• [Aim of the task]:
Which company does the patent listing below name as the original assignee?

• [Extract provided]:
● ● ●

US6733860B1

US6733860B1 - Adhesive closing part, method for producing the same device for implementing said method

Info

Publication number: US6733860B1
Application number: US09/700,910
Authority: US
Inventors: Konstantinos Poulakis
Original assignee: Gottlieb Binder GmbH and Co KG
Current assignee: Gottlieb Binder GmbH and Co KG
Priority date: 1998-05-22
Filing date: 1998-05-22
Publication date: 2004-05-11
Anticipated expiration: 2018-05-22
Also published as: DE59803113D1; WO1999060879A1; PL345094A1; CZ299114B6; ZA986081B; CZ20004089A3; EP1082032B1; EP1082032A1; ATE213128T1; JP2002516123A; JP4017344B2; ES2172898T3; PL186671B1

Abstract

The invention relates to an adhesive closing part, especially for foaming upholstery parts of car seats during production of the latter, comprising adhesive elements (10) arranged on one side for connection to corresponding adhesive elements of another adhesive closing part by forming an adhesive closure and connecting elements on the other side of the adhesive closing part for producing a connection to the corresponding foam material. A reliable and high-strength connection to the foam material is achieved due to the fact that the connecting elements consist of an adhesive medium, especially a fluorine gas, applied at least on the other side of the adhesive closing part.

Description

The invention involves a fastening part, especially for the foaming of cushion parts in the manufacture of vehicle seats, with adhesive elements on the one side to link with corresponding adhesive elements of another fastening part forming a fastening and with one connecting element in the nature of a fastening medium on the other side of the fastening part for the making of a connection with the respective foam material. The invention also involves a process for the manufacture of a fastening part to that effect as well as a device for the application of the process.

● ● ●

• [Extracted data]:
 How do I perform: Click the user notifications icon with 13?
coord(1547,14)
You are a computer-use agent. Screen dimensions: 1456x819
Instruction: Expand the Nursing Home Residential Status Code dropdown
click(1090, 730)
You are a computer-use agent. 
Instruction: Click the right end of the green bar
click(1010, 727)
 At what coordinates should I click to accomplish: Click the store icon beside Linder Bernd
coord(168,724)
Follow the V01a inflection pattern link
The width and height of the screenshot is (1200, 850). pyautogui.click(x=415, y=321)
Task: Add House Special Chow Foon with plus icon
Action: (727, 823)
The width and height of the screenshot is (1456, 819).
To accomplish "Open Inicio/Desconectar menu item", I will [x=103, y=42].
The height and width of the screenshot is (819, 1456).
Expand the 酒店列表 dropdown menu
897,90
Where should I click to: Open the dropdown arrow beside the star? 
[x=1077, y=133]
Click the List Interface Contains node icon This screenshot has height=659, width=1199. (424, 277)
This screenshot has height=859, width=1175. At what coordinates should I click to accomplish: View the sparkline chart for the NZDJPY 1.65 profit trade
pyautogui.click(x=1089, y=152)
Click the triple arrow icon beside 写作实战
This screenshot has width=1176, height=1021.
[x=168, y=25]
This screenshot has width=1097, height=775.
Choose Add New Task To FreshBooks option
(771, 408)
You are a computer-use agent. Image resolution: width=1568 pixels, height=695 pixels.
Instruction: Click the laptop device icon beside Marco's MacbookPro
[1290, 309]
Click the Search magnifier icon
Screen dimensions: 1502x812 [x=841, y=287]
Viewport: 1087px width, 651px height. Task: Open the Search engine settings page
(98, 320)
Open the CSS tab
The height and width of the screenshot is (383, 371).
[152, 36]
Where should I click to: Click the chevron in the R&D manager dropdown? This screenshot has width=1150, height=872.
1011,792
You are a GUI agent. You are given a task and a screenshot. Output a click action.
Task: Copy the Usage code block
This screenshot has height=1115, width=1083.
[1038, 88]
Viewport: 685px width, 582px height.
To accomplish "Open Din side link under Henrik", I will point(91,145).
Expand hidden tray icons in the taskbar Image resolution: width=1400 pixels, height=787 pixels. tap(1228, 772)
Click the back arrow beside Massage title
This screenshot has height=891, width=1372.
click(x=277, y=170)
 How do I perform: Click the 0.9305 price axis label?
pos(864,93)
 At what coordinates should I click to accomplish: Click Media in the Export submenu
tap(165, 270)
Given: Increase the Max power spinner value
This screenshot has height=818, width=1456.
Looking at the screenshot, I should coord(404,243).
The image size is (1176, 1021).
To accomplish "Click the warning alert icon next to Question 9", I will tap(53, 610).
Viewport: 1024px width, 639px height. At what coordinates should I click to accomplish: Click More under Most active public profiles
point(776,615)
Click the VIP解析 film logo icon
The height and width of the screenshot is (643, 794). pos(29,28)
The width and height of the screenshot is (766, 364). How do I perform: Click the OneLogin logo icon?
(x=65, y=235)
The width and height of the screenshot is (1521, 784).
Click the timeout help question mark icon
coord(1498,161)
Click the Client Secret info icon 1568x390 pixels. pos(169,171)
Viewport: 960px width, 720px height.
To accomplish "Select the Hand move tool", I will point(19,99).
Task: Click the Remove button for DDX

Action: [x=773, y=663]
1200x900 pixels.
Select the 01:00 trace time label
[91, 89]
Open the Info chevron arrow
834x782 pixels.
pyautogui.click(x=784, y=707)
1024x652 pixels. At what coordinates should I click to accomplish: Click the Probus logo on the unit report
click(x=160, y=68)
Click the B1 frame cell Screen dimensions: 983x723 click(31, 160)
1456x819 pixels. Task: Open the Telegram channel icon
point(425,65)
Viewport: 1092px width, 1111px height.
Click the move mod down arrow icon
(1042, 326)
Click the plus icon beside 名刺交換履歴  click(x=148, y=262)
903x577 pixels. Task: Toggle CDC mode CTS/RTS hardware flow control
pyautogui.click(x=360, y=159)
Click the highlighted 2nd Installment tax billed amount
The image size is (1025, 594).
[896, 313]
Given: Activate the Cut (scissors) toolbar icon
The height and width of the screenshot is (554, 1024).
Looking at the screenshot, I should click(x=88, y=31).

● ● ●

• [Task result]:
Gottlieb Binder GmbH and Co KG